Instant Systems

Meet the Under-The-Radar Company Making Advanced Single-Use Medical Tools and Equipment Right Here In Hampton Roads

by Eric J. Wallace

by Eric J. Wallace

If you aren’t a medical industry insider, you’ve probably never heard the name Instant Systems. Products from the Norfolk-based design and manufacturing company aren’t prominently displayed on pharmacy shelves or in hospitals. They don’t take center stage in TV or social media ads—yet Instant Systems has played a vital role in the nation’s healthcare for nearly 30 years.

“Our work takes place upstream from the more visible patient visits and medical interventions,” said Instant Systems president and CEO, Tara Ramsey. The company operates on the supply chain side of things, “where precision sterility and reliability determine whether life-changing therapies ever reach a patient at all.”

Instant Systems designs and manufactures a fleet of sterile, single-use tools for an array of local and national medical companies like biopharmaceutical drug manufacturers, tissue processors, hospitals, gene or cell therapy developers, and vaccine makers. Products are crafted in ISO 13485 and Class 6 certified clean rooms—the global gold standard for quality management in advanced medical manufacturing—where conditions rival those found in major biotech hubs like San Francisco or Basel, Switzerland. The company’s catalog ranges from cell culture and cryopreservation bags, to lyophilization jars, tissue recovery systems, and tubing for fluid transfers. There’s also a line of related equipment, like simple or touchscreen-equipped heat and vacuum sealers for sensitive environments like operating rooms. Services like supply chain management, sterilization, and clean room setups round out the package.

“Although often unseen by the public, Instant Systems plays a direct role in enabling life-saving treatments to reach patients safely by creating the tools that make it possible,” said Ramsey. “Our products support upstream and downstream workflows [around biologic materials], from initial processing and sterile transfers, to final containment and distribution.”

Tara Ramsey

Tara Ramsey

The focus on niche manufacturing developed as the biotech industry boomed in the leadup to the completion of the Human Genome Project in 2003. Instant Systems was founded two years later as it split from its predecessor, Instant Technologies (a maker of quick-result diagnostic tests). Principles positioned the company to grow alongside rapidly emerging industries like cell therapy, tissue engineering, and regenerative medicine.

As breakthroughs came and technologies evolved, “we evolved with them, building the infrastructure that makes those therapies possible,” Ramsey said. What began as a concentrated effort to improve tissue banking and biomedical workflows quickly grew into a company trusted to respond to the industry’s most complex challenges. “Twenty years later, that mission remains the same,” Ramsay continued, “to enable best patient outcomes by equipping the companies that deliver life-changing biologics with the tools they need to drive innovation and ensure consistent product integrity.”
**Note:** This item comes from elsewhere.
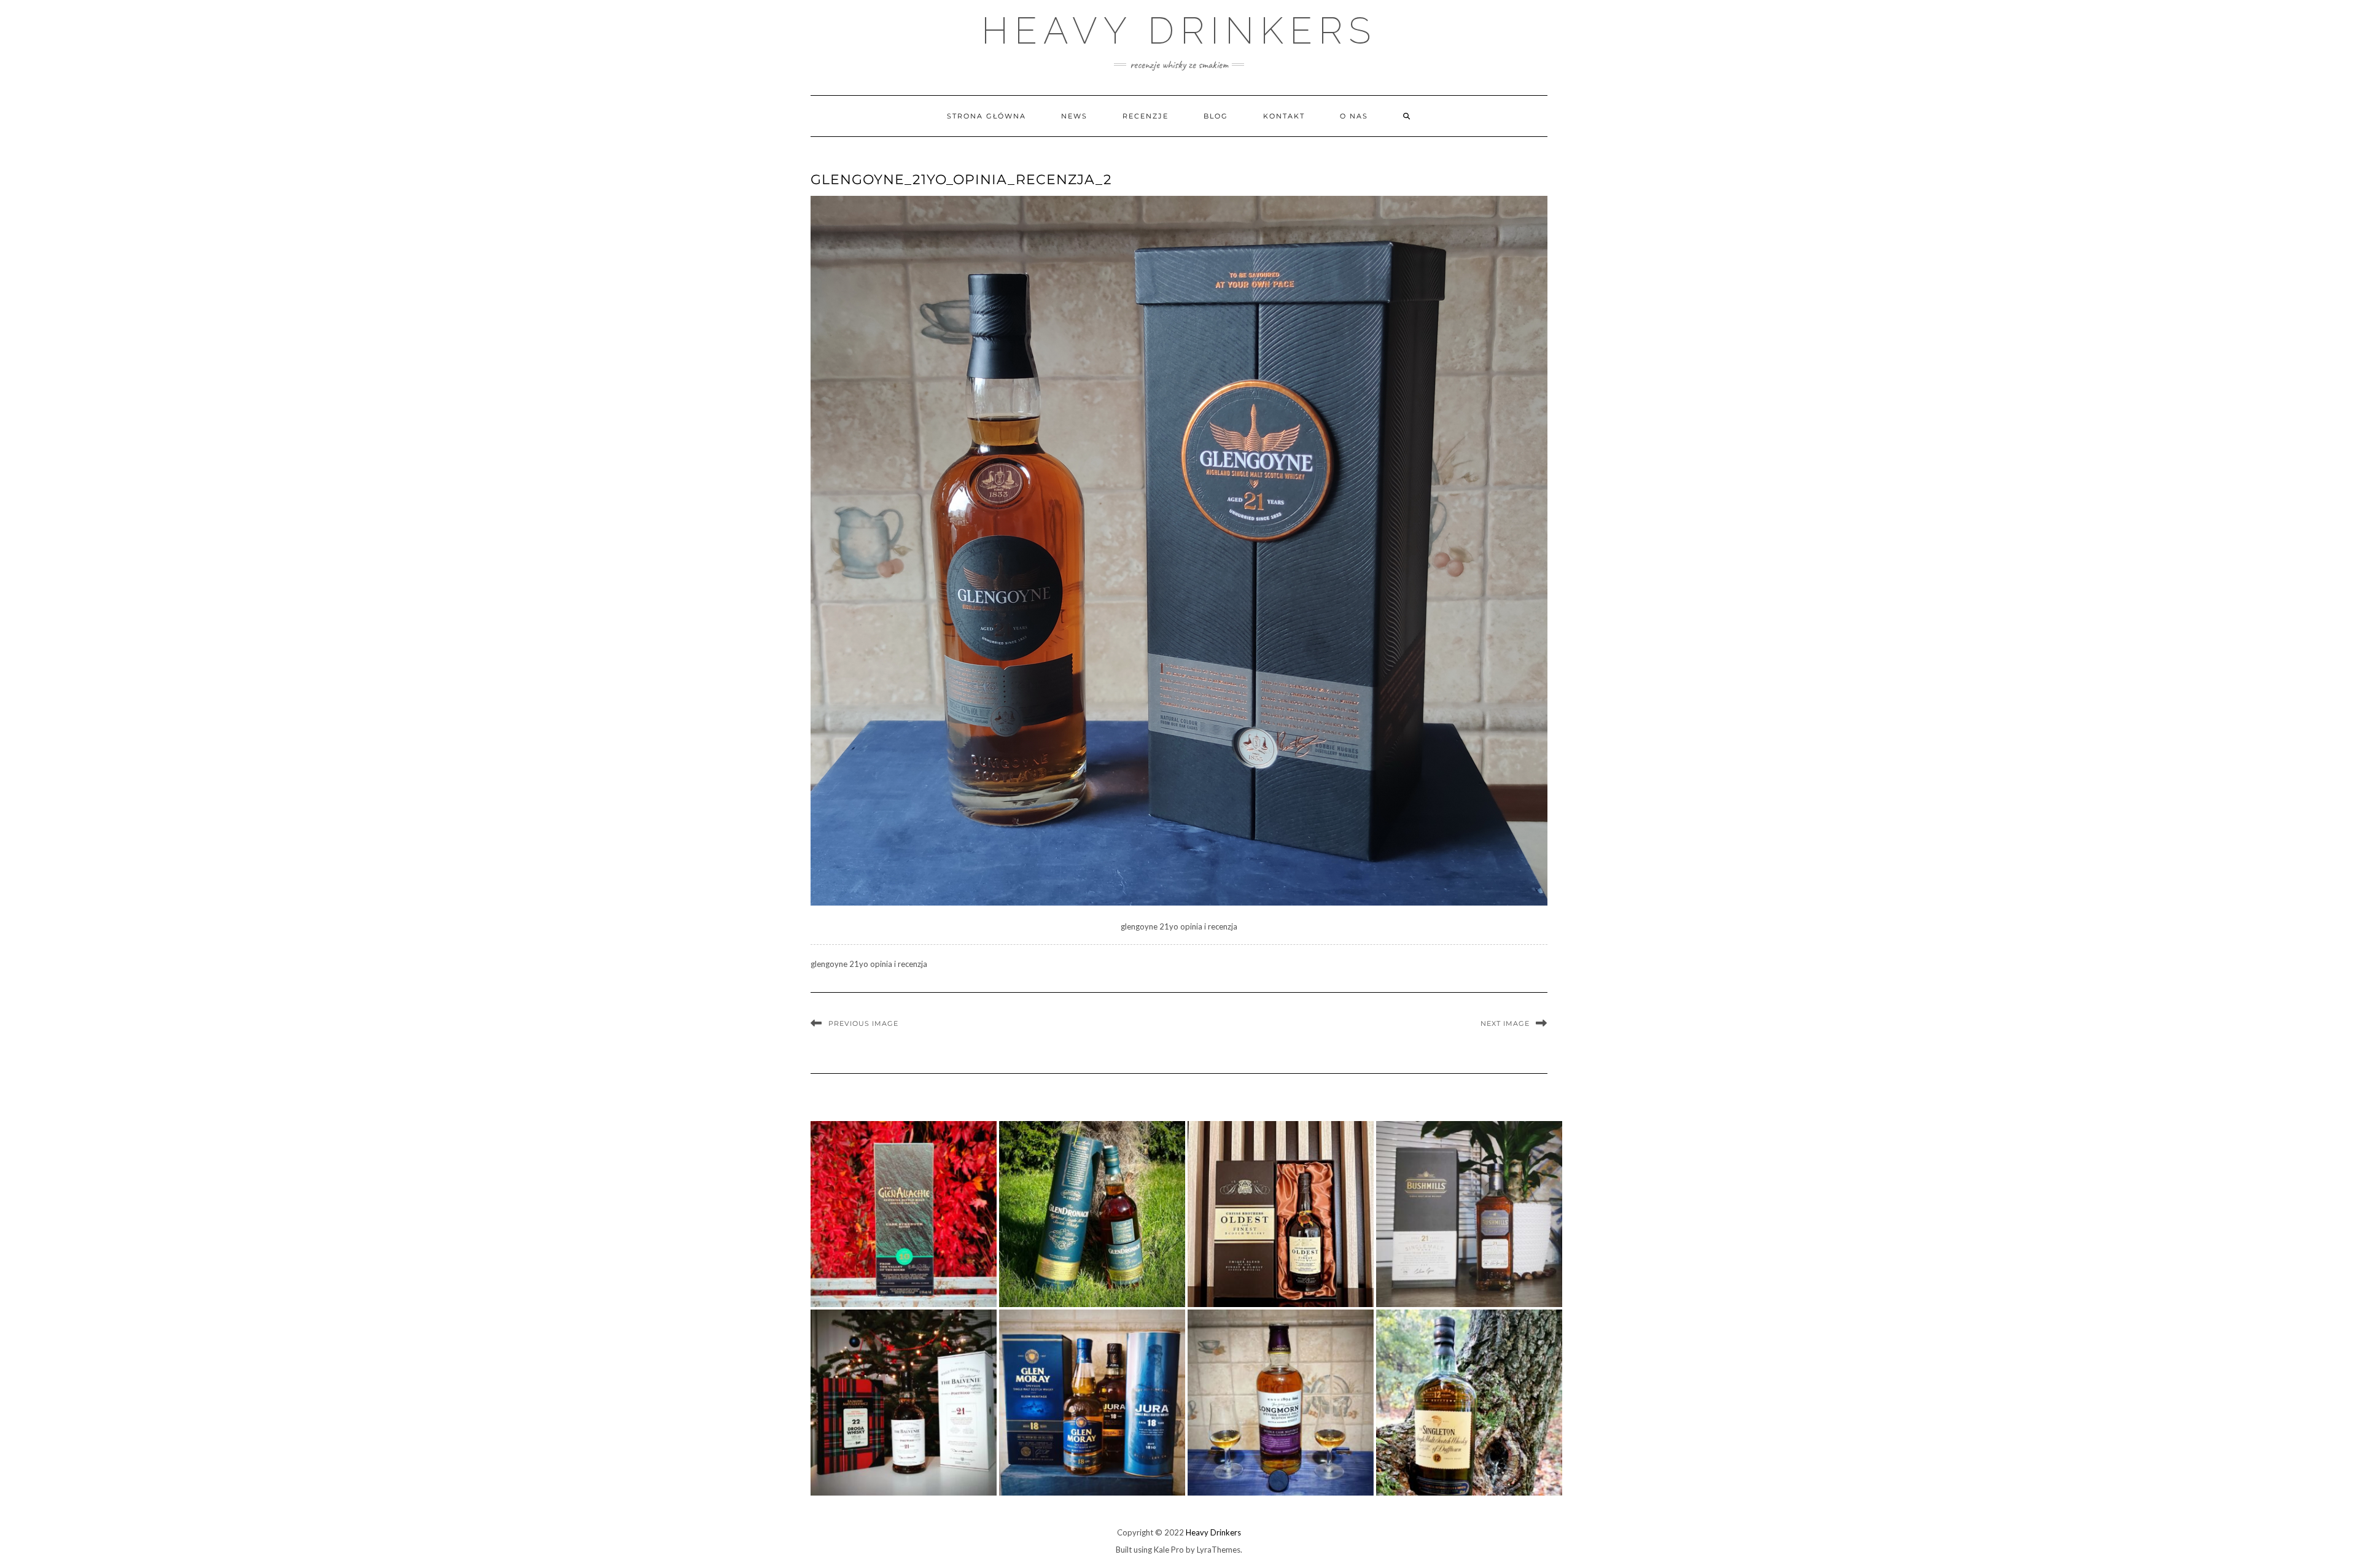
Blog (1216, 116)
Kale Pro (1169, 1549)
That infrastructure is increasingly critical. Many modern medical interventions—like Zolgensma, a one-time, injectable gene therapy treatment for children under the age of two that stops the progression of spinal muscular atrophy—are not mass-produced in the traditional sense. The biologics are derived from living organisms as opposed to chemical synthesis.

The treatments tend to be “personalized, highly sensitive, and unforgiving to contamination or error,” said Ramsey. That means handling failures lead to more than defective products: “It could become a lost treatment opportunity for a patient that enables a disease to progress beyond intervention or even results in death,” Ramsay said. “Instant Systems exists to prevent that outcome.”

The expertise has attracted clients from businesses, research institutions, and organizations from around the U.S. and beyond. High-profile projects include a partnership with NASA to support ongoing BioNutrients research aboard the International Space Station that seeks to develop ways to biomanufacture mission-critical supplies like vitamins. Instant Systems’ success has brought expansions that have created shipping, manufacturing, sales, and logistics hubs at four locations spread across Hampton Roads. The addition of two more buildings and a subsequent wave of hiring is currently in the planning phase.

Ramsay doesn’t expect the progress to stop anytime soon. On one hand, the U.S. is in the process of reshoring critical manufacturing infrastructure from overseas—and with its well-developed assets, Instant Systems is in a unique position to capitalize. The list includes medical devices, which both the Biden and Trump administrations flagged as a national security concern. Market research firms, meanwhile, project the biotech industry to more than double in size from $1.55 trillion in 2024 to $3.88 trillion by 2030. What’s more, North America owns an outsized 41.37% of that market share.

“We see significant runway for growth,” Ramsay said. As demand for advanced therapies accelerates, “the need for reliable, high-quality infrastructure is only going to increase.”

Instant Systems is positioning itself not just to keep pace, but to help define the future of what that infrastructure will look like right here in Hampton Roads.